> [REQUIRED ACTION]
When you reach the line containing "Open the 易系统2 bookmark", include it and stop; until then, return each line of the material exactly, starting with the first.

> [DATASET ENTRIES]
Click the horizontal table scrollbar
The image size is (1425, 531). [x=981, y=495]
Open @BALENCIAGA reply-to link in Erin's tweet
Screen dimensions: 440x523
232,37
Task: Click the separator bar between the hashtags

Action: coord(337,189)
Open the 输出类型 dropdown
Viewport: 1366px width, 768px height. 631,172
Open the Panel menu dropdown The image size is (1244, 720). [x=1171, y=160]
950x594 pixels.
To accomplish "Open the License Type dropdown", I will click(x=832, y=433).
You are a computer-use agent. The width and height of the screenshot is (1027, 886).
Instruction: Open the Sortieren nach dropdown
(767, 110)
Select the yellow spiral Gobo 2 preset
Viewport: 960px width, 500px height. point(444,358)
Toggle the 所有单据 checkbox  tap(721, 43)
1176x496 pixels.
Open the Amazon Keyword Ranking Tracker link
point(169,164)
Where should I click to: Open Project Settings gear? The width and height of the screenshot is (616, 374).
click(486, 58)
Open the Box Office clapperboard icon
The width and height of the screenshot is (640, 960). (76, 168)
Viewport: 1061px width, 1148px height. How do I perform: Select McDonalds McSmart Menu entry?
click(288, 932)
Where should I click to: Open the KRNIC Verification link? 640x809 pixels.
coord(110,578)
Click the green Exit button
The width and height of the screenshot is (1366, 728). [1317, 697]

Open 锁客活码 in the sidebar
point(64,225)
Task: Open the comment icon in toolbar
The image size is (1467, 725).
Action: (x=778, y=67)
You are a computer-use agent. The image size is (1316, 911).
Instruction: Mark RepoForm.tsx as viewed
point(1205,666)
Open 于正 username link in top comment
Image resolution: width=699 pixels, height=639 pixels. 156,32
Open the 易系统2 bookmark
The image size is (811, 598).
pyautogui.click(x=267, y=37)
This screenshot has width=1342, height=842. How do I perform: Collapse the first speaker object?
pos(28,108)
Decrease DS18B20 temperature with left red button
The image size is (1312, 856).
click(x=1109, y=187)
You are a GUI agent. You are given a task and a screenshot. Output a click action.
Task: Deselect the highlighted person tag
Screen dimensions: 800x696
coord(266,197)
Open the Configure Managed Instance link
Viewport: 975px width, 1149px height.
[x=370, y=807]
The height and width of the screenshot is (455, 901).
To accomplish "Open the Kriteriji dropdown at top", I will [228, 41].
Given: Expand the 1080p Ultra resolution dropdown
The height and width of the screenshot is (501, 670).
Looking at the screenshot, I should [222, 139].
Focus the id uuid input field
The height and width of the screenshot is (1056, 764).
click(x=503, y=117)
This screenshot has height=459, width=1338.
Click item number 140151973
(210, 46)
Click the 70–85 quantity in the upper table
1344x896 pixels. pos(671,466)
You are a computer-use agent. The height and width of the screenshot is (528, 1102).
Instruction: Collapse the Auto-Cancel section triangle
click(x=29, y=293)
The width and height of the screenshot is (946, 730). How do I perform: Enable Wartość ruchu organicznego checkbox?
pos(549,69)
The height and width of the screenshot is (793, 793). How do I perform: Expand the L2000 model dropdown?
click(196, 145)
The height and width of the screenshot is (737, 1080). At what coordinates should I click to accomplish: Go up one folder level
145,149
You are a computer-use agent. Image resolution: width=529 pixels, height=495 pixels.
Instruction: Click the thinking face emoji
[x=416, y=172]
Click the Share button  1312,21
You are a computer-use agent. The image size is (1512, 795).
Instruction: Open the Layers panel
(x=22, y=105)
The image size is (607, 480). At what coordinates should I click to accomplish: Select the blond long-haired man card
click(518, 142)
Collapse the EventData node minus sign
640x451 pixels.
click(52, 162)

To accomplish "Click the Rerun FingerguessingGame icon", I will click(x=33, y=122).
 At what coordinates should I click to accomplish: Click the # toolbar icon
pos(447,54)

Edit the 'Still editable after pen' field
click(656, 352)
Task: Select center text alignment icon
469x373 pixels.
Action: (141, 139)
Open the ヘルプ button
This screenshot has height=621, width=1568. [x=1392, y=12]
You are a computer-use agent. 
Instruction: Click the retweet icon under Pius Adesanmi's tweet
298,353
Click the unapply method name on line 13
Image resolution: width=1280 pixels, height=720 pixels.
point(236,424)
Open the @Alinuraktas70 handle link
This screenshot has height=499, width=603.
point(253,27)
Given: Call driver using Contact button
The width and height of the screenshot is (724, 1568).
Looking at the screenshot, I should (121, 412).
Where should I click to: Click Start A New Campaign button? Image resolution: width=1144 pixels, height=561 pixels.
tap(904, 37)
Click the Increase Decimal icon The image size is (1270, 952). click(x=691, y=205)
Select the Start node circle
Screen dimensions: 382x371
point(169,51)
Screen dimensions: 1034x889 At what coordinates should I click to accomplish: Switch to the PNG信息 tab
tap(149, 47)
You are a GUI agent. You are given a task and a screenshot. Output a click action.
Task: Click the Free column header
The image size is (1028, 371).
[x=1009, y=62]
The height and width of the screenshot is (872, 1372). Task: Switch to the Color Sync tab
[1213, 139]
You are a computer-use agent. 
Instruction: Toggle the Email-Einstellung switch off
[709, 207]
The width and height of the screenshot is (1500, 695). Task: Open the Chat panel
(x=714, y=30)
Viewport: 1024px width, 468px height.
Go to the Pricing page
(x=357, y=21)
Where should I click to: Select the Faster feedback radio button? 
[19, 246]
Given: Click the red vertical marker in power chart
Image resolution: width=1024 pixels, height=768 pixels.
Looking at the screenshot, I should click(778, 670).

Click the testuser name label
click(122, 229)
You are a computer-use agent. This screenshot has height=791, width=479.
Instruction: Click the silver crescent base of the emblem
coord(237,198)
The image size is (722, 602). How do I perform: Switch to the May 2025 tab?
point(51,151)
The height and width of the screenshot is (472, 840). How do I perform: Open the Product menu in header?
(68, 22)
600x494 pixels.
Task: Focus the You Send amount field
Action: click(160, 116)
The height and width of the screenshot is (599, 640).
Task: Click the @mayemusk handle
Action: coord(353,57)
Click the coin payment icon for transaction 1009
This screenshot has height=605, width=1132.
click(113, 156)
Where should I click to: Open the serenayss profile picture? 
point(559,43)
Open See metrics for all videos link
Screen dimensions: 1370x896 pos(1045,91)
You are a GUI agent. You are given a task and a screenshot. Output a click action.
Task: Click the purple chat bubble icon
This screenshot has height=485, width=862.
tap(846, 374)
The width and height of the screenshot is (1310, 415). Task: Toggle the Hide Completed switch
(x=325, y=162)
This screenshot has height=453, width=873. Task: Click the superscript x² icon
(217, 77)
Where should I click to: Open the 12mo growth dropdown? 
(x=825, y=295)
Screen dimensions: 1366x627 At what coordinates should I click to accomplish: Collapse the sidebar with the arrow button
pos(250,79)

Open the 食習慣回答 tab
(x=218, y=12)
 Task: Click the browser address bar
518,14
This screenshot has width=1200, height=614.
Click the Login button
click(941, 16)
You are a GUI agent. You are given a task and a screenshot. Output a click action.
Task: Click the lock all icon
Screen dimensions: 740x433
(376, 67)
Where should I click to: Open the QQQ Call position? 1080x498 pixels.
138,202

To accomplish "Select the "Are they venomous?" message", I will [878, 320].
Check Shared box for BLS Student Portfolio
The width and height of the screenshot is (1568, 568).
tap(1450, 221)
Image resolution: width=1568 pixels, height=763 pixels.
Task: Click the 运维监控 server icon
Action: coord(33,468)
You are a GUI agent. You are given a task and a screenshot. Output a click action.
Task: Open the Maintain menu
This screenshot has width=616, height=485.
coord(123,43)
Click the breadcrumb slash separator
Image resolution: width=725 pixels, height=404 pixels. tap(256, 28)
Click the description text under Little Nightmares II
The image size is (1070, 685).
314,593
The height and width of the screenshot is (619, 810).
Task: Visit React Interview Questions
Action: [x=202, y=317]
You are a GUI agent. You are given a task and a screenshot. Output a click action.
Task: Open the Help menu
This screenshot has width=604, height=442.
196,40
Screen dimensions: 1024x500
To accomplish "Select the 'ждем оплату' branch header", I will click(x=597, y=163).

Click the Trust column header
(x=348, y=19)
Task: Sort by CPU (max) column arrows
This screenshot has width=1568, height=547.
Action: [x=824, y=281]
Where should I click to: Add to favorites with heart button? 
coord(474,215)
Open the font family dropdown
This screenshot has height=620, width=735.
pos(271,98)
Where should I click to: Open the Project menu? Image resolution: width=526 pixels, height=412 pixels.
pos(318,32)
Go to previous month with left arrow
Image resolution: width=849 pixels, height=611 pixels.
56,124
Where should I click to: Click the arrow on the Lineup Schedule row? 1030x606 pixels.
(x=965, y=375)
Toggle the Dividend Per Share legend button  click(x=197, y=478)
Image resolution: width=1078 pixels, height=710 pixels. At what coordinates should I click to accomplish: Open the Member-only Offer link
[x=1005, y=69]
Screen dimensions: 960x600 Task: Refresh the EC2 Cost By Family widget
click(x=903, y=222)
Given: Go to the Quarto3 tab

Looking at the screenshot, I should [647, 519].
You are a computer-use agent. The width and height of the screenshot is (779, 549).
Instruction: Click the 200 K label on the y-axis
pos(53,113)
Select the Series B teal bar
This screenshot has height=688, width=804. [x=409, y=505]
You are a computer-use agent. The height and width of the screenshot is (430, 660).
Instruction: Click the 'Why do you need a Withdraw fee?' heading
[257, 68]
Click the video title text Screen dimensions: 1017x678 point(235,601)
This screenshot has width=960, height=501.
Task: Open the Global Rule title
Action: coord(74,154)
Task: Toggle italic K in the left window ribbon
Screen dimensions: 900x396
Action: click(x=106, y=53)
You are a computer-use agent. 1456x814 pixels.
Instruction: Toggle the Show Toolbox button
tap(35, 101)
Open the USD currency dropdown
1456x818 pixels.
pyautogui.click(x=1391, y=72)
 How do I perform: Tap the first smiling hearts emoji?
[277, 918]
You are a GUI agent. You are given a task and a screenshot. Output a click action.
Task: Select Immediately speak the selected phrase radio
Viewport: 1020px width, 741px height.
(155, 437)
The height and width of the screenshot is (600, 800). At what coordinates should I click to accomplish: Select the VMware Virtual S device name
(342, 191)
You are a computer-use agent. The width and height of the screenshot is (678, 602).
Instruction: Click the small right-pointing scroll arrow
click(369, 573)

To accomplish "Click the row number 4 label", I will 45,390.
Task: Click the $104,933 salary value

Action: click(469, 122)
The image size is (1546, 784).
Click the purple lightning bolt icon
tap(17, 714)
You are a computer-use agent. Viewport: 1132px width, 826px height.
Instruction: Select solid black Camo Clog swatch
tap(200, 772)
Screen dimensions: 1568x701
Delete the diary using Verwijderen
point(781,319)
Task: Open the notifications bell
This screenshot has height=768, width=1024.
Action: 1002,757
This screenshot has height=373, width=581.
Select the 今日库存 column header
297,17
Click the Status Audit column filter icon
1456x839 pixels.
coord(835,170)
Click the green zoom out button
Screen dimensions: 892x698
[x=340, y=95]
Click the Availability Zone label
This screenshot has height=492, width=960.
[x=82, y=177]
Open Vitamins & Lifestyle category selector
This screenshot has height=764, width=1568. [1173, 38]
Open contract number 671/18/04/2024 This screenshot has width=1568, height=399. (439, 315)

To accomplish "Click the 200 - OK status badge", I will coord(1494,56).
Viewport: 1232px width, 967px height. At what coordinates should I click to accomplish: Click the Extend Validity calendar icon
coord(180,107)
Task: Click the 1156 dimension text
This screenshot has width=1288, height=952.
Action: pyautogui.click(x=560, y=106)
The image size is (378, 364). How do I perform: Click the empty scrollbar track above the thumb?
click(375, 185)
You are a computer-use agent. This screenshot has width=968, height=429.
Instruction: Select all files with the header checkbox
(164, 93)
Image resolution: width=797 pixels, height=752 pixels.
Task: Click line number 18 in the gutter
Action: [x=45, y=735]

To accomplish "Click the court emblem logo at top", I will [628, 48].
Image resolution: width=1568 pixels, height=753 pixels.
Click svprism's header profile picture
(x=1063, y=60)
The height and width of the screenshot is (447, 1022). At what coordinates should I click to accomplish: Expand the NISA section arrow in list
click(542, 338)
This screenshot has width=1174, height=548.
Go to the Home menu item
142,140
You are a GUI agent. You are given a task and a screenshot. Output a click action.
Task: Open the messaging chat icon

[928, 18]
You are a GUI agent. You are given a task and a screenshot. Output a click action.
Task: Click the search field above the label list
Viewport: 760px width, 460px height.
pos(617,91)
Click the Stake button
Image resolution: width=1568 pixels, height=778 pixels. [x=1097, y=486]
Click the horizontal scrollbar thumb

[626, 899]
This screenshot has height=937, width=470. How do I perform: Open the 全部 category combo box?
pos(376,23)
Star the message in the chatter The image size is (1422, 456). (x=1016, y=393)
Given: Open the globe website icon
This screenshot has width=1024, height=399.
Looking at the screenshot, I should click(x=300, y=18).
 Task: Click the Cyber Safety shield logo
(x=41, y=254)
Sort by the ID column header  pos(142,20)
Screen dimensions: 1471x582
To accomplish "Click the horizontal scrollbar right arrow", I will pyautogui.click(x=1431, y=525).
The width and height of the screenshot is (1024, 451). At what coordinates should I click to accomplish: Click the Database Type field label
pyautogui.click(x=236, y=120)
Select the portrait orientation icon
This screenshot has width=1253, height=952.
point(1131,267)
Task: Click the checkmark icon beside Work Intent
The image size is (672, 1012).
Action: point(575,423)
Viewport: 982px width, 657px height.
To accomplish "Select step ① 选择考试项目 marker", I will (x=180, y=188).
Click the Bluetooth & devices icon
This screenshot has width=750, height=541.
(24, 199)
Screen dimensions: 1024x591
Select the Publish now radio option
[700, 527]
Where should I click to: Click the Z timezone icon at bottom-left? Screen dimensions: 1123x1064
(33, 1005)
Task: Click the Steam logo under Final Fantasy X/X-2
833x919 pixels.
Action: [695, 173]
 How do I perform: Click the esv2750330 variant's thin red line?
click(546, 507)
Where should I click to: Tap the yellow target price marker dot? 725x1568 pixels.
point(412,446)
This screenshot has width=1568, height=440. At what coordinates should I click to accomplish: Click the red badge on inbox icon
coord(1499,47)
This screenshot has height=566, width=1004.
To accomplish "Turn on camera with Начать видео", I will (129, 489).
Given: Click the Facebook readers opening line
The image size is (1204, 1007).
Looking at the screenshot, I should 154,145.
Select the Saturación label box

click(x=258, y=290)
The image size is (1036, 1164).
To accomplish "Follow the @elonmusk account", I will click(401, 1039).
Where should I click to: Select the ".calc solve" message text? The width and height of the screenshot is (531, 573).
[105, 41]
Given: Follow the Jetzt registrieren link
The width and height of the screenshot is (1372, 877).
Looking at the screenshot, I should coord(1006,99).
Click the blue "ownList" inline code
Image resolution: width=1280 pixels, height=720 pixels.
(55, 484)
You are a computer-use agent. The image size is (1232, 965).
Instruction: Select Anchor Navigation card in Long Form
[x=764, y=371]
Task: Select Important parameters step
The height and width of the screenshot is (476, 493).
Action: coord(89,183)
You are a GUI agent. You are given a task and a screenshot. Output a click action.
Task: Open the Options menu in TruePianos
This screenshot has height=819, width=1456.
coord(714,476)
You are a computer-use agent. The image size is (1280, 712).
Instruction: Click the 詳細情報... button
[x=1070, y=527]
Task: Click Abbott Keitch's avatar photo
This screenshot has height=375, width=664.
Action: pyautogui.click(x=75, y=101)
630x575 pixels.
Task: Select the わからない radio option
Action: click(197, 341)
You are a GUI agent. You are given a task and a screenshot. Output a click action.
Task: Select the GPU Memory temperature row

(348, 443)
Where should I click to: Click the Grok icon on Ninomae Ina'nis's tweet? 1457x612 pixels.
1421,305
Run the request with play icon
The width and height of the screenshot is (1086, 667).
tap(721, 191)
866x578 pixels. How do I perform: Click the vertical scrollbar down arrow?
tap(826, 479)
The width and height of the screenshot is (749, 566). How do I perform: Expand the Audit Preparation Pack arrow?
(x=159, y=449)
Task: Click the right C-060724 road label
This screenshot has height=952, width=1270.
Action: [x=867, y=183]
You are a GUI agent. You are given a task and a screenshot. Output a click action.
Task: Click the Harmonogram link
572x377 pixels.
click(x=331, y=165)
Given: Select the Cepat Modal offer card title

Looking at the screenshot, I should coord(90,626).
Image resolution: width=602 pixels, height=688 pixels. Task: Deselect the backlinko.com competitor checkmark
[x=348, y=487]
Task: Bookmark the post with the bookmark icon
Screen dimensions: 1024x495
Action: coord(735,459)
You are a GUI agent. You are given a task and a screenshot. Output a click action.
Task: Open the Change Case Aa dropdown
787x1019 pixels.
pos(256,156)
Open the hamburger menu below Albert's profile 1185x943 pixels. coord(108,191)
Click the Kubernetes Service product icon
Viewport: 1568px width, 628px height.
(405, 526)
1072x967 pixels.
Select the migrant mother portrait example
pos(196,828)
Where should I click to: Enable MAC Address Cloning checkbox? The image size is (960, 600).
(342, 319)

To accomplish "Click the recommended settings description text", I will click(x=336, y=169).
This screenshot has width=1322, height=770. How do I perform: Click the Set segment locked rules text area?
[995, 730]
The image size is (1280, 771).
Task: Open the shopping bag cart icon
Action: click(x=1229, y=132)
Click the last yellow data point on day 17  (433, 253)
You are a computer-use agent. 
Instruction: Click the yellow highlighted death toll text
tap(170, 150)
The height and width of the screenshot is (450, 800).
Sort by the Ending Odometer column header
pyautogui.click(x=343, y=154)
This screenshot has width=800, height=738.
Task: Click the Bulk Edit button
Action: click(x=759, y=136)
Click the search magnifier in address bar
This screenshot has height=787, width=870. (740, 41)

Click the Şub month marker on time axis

> [ANSWER FOR THIS EXERCISE]
Click the horizontal table scrollbar
The image size is (1425, 531). [x=981, y=495]
Open @BALENCIAGA reply-to link in Erin's tweet
Screen dimensions: 440x523
232,37
Task: Click the separator bar between the hashtags

Action: coord(337,189)
Open the 输出类型 dropdown
Viewport: 1366px width, 768px height. 631,172
Open the Panel menu dropdown The image size is (1244, 720). [x=1171, y=160]
950x594 pixels.
To accomplish "Open the License Type dropdown", I will click(x=832, y=433).
You are a computer-use agent. The width and height of the screenshot is (1027, 886).
Instruction: Open the Sortieren nach dropdown
(767, 110)
Select the yellow spiral Gobo 2 preset
Viewport: 960px width, 500px height. point(444,358)
Toggle the 所有单据 checkbox  tap(721, 43)
1176x496 pixels.
Open the Amazon Keyword Ranking Tracker link
point(169,164)
Where should I click to: Open Project Settings gear? The width and height of the screenshot is (616, 374).
click(486, 58)
Open the Box Office clapperboard icon
The width and height of the screenshot is (640, 960). (76, 168)
Viewport: 1061px width, 1148px height. How do I perform: Select McDonalds McSmart Menu entry?
click(288, 932)
Where should I click to: Open the KRNIC Verification link? 640x809 pixels.
coord(110,578)
Click the green Exit button
The width and height of the screenshot is (1366, 728). [1317, 697]

Open 锁客活码 in the sidebar
point(64,225)
Task: Open the comment icon in toolbar
The image size is (1467, 725).
Action: (x=778, y=67)
You are a computer-use agent. The image size is (1316, 911).
Instruction: Mark RepoForm.tsx as viewed
point(1205,666)
Open 于正 username link in top comment
Image resolution: width=699 pixels, height=639 pixels. 156,32
Open the 易系统2 bookmark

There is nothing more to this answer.